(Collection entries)
*-*-*

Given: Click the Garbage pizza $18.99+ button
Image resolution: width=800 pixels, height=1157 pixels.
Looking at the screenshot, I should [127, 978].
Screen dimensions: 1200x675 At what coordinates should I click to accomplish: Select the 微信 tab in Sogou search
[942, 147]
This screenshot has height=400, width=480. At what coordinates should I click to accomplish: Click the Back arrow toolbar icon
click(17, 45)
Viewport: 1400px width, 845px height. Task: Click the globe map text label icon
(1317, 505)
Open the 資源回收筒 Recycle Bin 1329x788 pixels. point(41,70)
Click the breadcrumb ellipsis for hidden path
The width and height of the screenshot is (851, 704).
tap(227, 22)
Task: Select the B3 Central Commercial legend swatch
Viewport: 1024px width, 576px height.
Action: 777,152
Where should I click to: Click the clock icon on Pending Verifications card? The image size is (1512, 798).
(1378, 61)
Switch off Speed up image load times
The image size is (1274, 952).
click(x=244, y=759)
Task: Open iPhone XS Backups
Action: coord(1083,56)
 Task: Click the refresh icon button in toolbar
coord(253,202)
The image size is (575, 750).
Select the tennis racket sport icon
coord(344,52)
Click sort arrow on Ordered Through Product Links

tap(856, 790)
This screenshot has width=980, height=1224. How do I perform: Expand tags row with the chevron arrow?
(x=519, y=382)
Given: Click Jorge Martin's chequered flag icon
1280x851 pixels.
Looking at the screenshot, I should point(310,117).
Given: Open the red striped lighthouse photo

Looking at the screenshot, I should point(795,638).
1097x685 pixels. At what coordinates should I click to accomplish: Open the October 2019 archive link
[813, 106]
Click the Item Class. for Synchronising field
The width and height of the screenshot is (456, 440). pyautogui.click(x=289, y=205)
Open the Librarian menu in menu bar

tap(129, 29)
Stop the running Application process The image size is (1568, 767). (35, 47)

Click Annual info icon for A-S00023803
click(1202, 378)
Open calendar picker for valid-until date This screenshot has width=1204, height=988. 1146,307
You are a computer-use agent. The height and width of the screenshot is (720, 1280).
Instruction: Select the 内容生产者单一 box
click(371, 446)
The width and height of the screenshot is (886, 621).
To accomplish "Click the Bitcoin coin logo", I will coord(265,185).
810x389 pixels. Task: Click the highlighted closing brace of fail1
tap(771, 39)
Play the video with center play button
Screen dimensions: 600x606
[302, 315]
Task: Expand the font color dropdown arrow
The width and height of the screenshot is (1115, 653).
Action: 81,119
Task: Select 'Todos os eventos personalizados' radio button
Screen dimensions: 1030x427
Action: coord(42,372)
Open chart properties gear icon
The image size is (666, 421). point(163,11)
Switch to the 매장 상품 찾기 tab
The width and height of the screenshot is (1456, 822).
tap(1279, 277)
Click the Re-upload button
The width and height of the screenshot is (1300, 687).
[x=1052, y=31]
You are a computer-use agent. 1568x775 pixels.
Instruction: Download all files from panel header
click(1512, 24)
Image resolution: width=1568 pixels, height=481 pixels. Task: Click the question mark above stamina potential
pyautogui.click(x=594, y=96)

*-*-*

▶ _Your goal_
Turn these lines into a Markdown table with a Num column for the row number and a Content column for the line, and leave out any blank lines.

▶ _Task result_
| Num | Content |
|---|---|
| 1 | Given: Click the Garbage pizza $18.99+ button |
| 2 | Image resolution: width=800 pixels, height=1157 pixels. |
| 3 | Looking at the screenshot, I should [127, 978]. |
| 4 | Screen dimensions: 1200x675 At what coordinates should I click to accomplish: Select the 微信 tab in Sogou search |
| 5 | [942, 147] |
| 6 | This screenshot has height=400, width=480. At what coordinates should I click to accomplish: Click the Back arrow toolbar icon |
| 7 | click(17, 45) |
| 8 | Viewport: 1400px width, 845px height. Task: Click the globe map text label icon |
| 9 | (1317, 505) |
| 10 | Open the 資源回收筒 Recycle Bin 1329x788 pixels. point(41,70) |
| 11 | Click the breadcrumb ellipsis for hidden path |
| 12 | The width and height of the screenshot is (851, 704). |
| 13 | tap(227, 22) |
| 14 | Task: Select the B3 Central Commercial legend swatch |
| 15 | Viewport: 1024px width, 576px height. |
| 16 | Action: 777,152 |
| 17 | Where should I click to: Click the clock icon on Pending Verifications card? The image size is (1512, 798). |
| 18 | (1378, 61) |
| 19 | Switch off Speed up image load times |
| 20 | The image size is (1274, 952). |
| 21 | click(x=244, y=759) |
| 22 | Task: Open iPhone XS Backups |
| 23 | Action: coord(1083,56) |
| 24 |  Task: Click the refresh icon button in toolbar |
| 25 | coord(253,202) |
| 26 | The image size is (575, 750). |
| 27 | Select the tennis racket sport icon |
| 28 | coord(344,52) |
| 29 | Click sort arrow on Ordered Through Product Links |
| 30 | tap(856, 790) |
| 31 | This screenshot has width=980, height=1224. How do I perform: Expand tags row with the chevron arrow? |
| 32 | (x=519, y=382) |
| 33 | Given: Click Jorge Martin's chequered flag icon |
| 34 | 1280x851 pixels. |
| 35 | Looking at the screenshot, I should point(310,117). |
| 36 | Given: Open the red striped lighthouse photo |
| 37 | Looking at the screenshot, I should point(795,638). |
| 38 | 1097x685 pixels. At what coordinates should I click to accomplish: Open the October 2019 archive link |
| 39 | [813, 106] |
| 40 | Click the Item Class. for Synchronising field |
| 41 | The width and height of the screenshot is (456, 440). pyautogui.click(x=289, y=205) |
| 42 | Open the Librarian menu in menu bar |
| 43 | tap(129, 29) |
| 44 | Stop the running Application process The image size is (1568, 767). (35, 47) |
| 45 | Click Annual info icon for A-S00023803 |
| 46 | click(1202, 378) |
| 47 | Open calendar picker for valid-until date This screenshot has width=1204, height=988. 1146,307 |
| 48 | You are a computer-use agent. The height and width of the screenshot is (720, 1280). |
| 49 | Instruction: Select the 内容生产者单一 box |
| 50 | click(371, 446) |
| 51 | The width and height of the screenshot is (886, 621). |
| 52 | To accomplish "Click the Bitcoin coin logo", I will coord(265,185). |
| 53 | 810x389 pixels. Task: Click the highlighted closing brace of fail1 |
| 54 | tap(771, 39) |
| 55 | Play the video with center play button |
| 56 | Screen dimensions: 600x606 |
| 57 | [302, 315] |
| 58 | Task: Expand the font color dropdown arrow |
| 59 | The width and height of the screenshot is (1115, 653). |
| 60 | Action: 81,119 |
| 61 | Task: Select 'Todos os eventos personalizados' radio button |
| 62 | Screen dimensions: 1030x427 |
| 63 | Action: coord(42,372) |
| 64 | Open chart properties gear icon |
| 65 | The image size is (666, 421). point(163,11) |
| 66 | Switch to the 매장 상품 찾기 tab |
| 67 | The width and height of the screenshot is (1456, 822). |
| 68 | tap(1279, 277) |
| 69 | Click the Re-upload button |
| 70 | The width and height of the screenshot is (1300, 687). |
| 71 | [x=1052, y=31] |
| 72 | You are a computer-use agent. 1568x775 pixels. |
| 73 | Instruction: Download all files from panel header |
| 74 | click(1512, 24) |
| 75 | Image resolution: width=1568 pixels, height=481 pixels. Task: Click the question mark above stamina potential |
| 76 | pyautogui.click(x=594, y=96) |